Information given Start Marker
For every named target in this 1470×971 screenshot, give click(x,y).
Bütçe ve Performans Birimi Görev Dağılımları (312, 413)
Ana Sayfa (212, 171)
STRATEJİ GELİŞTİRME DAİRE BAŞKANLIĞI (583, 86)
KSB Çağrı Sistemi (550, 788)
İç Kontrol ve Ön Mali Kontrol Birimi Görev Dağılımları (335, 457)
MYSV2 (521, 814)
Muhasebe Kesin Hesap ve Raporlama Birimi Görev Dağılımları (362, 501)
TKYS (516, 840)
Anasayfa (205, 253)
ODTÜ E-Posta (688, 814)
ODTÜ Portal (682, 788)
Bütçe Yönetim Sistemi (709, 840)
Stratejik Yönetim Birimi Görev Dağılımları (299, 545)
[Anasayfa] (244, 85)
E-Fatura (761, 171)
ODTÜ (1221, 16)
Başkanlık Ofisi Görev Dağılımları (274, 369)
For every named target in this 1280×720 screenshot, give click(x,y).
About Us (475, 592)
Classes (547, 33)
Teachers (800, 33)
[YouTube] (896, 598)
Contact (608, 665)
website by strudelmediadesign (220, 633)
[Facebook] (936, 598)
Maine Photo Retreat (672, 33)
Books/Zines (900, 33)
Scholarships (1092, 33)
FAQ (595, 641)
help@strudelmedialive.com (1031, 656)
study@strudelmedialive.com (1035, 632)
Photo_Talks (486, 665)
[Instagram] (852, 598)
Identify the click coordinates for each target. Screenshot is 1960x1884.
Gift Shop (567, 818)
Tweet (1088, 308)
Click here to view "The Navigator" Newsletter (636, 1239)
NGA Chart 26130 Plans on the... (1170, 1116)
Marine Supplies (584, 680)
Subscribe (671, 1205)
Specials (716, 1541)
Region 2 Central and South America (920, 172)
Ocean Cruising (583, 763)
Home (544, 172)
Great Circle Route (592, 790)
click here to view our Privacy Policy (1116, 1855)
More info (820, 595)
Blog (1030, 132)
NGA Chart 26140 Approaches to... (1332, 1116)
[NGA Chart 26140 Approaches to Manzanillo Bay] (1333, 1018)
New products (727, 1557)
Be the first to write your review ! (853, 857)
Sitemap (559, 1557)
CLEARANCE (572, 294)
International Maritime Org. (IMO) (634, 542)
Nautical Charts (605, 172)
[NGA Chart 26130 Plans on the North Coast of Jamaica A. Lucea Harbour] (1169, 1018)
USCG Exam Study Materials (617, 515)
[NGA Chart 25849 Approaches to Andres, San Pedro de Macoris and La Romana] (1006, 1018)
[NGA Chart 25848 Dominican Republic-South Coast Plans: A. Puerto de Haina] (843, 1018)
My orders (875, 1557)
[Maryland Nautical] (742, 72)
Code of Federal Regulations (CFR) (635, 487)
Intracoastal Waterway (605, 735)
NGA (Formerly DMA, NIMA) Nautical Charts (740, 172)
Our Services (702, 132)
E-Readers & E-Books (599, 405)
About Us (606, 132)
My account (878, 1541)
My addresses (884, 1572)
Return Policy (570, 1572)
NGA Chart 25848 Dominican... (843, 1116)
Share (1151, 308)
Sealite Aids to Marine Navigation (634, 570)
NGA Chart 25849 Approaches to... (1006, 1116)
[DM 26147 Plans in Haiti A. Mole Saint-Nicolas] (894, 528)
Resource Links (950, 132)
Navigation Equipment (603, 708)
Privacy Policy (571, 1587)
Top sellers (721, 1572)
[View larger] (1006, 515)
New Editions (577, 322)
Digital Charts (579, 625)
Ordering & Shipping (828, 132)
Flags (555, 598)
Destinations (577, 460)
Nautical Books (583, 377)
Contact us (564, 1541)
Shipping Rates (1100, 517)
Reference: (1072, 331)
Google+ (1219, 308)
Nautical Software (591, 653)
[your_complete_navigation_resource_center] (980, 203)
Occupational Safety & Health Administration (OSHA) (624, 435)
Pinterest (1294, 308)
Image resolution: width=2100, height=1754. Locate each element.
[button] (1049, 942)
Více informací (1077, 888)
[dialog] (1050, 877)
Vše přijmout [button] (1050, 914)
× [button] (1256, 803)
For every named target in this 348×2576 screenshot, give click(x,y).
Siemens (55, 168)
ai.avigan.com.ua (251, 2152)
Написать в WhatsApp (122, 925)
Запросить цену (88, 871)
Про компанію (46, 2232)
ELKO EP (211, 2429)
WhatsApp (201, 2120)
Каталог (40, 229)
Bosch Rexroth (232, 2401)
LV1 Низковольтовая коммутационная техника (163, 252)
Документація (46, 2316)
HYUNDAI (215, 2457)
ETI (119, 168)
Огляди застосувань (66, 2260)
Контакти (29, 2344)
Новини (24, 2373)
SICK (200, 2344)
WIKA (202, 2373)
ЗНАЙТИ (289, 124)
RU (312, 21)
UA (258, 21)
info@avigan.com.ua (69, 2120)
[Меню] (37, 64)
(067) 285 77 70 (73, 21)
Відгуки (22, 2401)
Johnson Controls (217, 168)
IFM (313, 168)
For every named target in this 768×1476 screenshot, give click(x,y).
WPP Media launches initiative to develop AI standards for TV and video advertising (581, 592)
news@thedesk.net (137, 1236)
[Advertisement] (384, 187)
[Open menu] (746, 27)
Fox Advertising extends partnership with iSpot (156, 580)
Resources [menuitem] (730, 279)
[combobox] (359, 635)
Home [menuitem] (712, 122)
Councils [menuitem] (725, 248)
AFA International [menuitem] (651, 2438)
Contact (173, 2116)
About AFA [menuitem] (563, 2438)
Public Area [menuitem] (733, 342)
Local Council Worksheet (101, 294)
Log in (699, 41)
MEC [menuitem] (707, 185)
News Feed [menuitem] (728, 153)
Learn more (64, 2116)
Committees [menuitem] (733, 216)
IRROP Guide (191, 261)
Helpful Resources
Information given End Marker
> _About this exercise_: The expected result is a copy of each line in the records where "Sistemi" appears.

> _Output of the task_:
KSB Çağrı Sistemi (550, 788)
Bütçe Yönetim Sistemi (709, 840)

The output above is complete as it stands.